Today's music is... Electro Chill. I know, not very informative, but that's pretty much what it is. Anyways, I'm cold. So, I'm going to make some coffee and get a sammich, or something and then I'm going to plug in and plug away!
JavaScript
Today, we're doing fun with functions. I know; lame play on words. If you can even call it that. Blame the class. They're the ones that used it. AAANYhoo, Here's a little something for you:
/*Add a speak method to the Person constructor. Whenever speak is called, it should print "Hello!" to the console.*/
function Person(job, married) {
this.job = job;
this.married = married;
// add a "speak" method to Person!
this.speak = function(){
console.log("Hello!");
};
}
var user = new Person("Codecademy Student",false);
user.speak();
Now, here's the thing; not all of that code applies to what they wanted me to do, but I think I can point out where and why you need it.
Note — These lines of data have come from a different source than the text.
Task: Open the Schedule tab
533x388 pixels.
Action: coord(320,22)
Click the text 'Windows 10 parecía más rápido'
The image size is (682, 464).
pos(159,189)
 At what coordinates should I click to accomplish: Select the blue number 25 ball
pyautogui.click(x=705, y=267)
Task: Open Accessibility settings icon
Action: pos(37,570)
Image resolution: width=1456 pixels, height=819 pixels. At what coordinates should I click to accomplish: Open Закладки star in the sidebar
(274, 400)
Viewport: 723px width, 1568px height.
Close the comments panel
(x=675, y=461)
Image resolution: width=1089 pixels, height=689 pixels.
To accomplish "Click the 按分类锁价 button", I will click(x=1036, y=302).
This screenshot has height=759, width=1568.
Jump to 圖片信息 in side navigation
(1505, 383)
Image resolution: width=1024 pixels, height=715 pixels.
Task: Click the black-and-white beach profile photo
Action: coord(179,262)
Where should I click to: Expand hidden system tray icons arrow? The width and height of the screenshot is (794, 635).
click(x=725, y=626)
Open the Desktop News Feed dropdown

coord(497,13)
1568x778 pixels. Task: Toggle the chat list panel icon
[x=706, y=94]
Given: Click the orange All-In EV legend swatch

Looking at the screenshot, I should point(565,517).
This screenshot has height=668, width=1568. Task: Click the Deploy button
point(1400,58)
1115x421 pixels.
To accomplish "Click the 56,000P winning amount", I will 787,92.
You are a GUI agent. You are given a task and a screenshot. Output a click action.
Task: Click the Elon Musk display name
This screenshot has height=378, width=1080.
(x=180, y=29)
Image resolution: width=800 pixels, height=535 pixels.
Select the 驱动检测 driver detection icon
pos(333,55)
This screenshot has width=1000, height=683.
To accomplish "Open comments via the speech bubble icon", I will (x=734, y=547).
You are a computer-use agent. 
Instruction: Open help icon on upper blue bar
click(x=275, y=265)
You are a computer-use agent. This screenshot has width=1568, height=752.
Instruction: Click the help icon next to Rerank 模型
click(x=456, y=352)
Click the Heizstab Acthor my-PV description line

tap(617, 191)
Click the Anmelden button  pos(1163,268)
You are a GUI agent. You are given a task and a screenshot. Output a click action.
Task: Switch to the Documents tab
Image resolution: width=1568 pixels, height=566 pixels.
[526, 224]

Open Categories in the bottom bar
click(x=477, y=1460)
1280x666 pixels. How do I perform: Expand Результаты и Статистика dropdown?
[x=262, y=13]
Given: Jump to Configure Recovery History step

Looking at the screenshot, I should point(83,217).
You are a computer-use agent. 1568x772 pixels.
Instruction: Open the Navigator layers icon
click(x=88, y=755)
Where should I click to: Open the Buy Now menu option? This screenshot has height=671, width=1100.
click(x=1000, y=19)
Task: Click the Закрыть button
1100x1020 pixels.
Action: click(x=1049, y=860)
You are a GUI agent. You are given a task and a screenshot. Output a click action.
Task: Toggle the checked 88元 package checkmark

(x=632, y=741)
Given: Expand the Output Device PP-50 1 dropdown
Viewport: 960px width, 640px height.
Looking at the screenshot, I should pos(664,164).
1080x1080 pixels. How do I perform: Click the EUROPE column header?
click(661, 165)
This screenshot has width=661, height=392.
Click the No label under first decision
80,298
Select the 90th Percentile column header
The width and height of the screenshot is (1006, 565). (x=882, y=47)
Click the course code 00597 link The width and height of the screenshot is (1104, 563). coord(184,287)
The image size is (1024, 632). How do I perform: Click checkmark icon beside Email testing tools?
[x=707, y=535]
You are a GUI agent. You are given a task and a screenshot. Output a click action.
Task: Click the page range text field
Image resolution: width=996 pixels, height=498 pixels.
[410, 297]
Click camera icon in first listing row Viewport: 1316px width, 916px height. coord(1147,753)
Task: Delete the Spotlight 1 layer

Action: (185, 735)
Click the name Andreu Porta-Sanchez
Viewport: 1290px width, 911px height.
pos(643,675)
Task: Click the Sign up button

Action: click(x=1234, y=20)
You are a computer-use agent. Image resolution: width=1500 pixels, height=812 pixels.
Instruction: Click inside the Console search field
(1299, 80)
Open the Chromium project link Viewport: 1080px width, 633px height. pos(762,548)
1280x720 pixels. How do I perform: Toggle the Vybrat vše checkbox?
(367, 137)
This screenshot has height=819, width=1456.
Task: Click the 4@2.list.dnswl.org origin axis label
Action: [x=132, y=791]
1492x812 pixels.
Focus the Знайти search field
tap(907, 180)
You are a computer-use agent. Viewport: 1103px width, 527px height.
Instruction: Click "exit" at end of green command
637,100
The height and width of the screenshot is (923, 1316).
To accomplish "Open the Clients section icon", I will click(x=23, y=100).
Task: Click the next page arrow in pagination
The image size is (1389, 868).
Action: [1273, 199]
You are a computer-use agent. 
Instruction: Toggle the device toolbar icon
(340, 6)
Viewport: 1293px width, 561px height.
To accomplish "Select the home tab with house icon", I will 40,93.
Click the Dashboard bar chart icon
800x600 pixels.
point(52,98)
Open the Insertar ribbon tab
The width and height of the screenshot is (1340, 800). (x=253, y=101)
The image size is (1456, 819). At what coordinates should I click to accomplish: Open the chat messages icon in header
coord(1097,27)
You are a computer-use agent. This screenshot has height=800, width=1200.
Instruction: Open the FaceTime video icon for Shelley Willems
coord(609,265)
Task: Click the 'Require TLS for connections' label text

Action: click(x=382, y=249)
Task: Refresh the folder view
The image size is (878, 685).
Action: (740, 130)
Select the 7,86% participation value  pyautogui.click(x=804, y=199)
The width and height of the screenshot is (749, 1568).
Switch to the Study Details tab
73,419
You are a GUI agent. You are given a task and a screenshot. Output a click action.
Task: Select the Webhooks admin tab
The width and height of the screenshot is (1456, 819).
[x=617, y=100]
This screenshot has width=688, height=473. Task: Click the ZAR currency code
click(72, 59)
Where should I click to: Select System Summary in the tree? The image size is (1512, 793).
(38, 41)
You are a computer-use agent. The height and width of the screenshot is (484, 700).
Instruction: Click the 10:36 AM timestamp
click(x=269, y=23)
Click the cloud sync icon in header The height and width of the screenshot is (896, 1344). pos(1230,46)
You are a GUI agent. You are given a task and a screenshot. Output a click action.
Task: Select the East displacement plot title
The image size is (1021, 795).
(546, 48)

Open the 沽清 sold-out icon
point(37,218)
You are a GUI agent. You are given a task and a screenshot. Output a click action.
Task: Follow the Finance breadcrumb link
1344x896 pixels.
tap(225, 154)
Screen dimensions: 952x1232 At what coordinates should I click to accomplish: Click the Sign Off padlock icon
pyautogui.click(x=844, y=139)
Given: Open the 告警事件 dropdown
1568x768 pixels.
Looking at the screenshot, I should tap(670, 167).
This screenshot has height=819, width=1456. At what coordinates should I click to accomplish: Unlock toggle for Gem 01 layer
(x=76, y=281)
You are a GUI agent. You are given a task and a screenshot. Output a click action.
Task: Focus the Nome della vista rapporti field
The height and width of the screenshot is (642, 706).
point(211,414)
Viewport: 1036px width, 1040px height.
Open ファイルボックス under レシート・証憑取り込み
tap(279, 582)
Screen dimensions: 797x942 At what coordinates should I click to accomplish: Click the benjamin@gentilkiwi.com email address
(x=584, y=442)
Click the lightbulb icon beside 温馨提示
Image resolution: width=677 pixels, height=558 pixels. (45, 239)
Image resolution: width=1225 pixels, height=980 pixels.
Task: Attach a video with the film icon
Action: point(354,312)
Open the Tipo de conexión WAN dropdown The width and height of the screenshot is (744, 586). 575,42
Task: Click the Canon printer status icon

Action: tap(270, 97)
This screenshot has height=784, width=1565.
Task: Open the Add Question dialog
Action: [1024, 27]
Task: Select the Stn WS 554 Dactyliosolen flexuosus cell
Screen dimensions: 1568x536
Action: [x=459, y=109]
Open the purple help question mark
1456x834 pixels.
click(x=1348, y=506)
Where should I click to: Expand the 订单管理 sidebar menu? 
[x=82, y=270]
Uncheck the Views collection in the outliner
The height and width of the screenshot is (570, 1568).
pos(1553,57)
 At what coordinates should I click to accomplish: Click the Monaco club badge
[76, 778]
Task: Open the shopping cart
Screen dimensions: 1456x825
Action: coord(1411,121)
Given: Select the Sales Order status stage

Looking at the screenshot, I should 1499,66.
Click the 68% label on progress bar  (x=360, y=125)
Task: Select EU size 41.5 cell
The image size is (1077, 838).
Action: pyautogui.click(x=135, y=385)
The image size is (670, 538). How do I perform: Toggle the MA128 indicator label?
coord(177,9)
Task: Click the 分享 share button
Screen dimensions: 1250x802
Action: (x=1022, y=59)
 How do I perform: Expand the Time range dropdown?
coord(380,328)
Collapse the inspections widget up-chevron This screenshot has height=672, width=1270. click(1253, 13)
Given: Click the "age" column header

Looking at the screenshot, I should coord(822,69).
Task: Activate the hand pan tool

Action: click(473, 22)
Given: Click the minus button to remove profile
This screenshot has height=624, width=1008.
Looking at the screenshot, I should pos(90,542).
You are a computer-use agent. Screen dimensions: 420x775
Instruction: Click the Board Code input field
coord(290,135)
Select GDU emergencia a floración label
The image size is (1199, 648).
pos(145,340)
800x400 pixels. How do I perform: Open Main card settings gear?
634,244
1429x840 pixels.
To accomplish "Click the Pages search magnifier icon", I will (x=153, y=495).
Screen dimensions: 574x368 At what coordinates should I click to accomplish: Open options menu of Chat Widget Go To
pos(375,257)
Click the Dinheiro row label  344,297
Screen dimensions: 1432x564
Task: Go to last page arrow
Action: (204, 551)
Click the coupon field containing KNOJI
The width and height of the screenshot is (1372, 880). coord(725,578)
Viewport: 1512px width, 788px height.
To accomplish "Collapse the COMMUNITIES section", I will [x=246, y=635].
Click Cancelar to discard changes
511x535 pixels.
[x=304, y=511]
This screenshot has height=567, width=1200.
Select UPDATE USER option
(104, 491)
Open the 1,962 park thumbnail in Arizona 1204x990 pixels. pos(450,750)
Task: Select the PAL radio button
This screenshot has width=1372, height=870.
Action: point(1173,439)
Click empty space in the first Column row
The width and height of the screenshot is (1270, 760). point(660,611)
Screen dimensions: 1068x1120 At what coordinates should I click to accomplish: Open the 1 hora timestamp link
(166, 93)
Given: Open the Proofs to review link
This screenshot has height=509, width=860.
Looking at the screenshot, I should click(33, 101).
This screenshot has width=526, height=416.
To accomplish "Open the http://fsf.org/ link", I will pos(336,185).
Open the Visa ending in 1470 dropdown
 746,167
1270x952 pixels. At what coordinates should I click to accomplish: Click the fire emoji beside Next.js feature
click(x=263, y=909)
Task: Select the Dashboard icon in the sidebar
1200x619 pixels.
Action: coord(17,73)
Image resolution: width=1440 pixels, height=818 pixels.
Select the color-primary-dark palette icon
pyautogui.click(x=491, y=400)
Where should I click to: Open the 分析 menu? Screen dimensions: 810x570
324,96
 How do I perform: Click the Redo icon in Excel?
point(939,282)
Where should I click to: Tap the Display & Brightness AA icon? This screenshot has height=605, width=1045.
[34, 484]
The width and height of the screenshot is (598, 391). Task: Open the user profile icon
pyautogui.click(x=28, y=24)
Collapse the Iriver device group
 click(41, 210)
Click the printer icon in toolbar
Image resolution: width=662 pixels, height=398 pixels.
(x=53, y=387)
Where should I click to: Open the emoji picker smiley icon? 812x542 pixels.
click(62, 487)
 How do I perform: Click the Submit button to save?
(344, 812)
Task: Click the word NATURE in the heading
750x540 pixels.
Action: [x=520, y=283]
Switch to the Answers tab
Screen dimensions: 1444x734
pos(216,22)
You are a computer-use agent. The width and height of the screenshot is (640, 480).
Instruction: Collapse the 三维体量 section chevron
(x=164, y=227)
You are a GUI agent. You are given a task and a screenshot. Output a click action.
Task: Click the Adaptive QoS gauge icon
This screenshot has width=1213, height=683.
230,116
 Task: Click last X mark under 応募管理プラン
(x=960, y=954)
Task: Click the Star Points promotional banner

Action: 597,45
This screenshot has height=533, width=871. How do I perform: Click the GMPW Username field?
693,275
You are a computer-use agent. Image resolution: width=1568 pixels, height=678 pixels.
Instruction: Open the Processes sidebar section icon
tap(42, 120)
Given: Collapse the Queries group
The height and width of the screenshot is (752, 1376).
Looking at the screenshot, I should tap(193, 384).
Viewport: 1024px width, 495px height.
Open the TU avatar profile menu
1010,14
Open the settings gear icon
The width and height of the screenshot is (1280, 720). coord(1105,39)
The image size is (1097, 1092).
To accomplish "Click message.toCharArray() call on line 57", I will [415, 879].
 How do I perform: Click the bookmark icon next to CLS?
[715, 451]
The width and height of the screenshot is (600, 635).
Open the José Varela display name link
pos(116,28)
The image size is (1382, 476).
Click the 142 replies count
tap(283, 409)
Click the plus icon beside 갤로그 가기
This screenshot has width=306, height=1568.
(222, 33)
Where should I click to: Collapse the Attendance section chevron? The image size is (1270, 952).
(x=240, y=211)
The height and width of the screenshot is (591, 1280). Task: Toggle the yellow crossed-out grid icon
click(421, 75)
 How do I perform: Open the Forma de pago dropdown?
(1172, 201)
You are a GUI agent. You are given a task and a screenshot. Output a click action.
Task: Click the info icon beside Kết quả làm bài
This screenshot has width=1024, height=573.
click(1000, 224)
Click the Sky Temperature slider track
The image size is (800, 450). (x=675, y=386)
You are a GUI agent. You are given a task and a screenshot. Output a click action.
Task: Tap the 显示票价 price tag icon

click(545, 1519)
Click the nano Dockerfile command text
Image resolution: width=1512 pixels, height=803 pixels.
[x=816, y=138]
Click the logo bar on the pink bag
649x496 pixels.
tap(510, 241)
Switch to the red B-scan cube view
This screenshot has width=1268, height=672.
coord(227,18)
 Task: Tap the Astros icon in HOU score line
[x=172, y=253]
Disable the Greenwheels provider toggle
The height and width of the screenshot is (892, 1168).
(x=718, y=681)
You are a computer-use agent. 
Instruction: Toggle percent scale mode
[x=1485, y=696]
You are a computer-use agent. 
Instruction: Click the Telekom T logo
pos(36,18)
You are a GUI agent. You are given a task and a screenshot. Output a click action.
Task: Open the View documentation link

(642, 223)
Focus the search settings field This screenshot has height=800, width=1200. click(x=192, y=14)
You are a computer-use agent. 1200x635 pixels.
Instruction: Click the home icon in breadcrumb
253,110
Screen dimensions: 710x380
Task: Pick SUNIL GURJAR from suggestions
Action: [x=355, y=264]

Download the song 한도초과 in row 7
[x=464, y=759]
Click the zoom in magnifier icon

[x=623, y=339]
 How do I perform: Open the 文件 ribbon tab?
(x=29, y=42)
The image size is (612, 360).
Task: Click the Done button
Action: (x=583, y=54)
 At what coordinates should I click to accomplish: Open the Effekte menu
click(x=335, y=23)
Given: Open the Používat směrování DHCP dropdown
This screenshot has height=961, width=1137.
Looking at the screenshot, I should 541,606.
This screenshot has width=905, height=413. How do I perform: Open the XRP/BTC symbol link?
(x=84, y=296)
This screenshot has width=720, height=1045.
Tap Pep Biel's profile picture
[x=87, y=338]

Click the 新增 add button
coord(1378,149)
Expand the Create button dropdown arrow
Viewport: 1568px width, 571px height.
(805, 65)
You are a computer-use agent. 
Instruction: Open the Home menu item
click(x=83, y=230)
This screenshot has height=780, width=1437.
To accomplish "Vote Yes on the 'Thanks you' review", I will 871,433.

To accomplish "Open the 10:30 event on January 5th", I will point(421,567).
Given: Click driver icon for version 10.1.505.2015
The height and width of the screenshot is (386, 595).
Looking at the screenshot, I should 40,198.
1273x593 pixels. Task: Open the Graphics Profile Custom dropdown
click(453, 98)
This code is called a Constructor and we have a Method inside of it. Notice that there is the new Peron and the user.speak. They just wanted me to add the speak part. The whole function applies to user, but when you call a specific section like user.speak, it doesn't matter what else you have wrong as long as what you're calling is correct. Everything else applies to the variable user, and if I was to call that and anything was wrong, I would get errors.
Woah. That was crazy. I'm always amazed when I know what they're talking about in the lessons. I figured it out with the hint, and usually those things are no help at all. This time I got it! I'll count that as a victory for me.
Well, that was just stupid. Apparently, the lesson has a bug, and the devs don't seem to care to fix it. The forum was filled with people that couldn't figure it out. So, I posted the working code that I found/figured out in the forum. Hopefully that'll help some people. Definitely a WTF moment.
And, last, but least, I leave with a new built-in operator. <typeof> //angel voices
It's actually really helpful! Here's Mozilla's definition on it: "The typeof operator returns a string indicating the type of the unevaluated operand." Basically, if you don't know what type of code you're dealing with, you use typeof, and there you go! it'll tell you!
There you have it, folks! a whole bunch of .js. for your noggin. I'm still getting through the HTML. The only new thing I've learned is the <hr /> thing that makes a line. I'll see y'all on Wednesday! Hopefully the ice will be gone.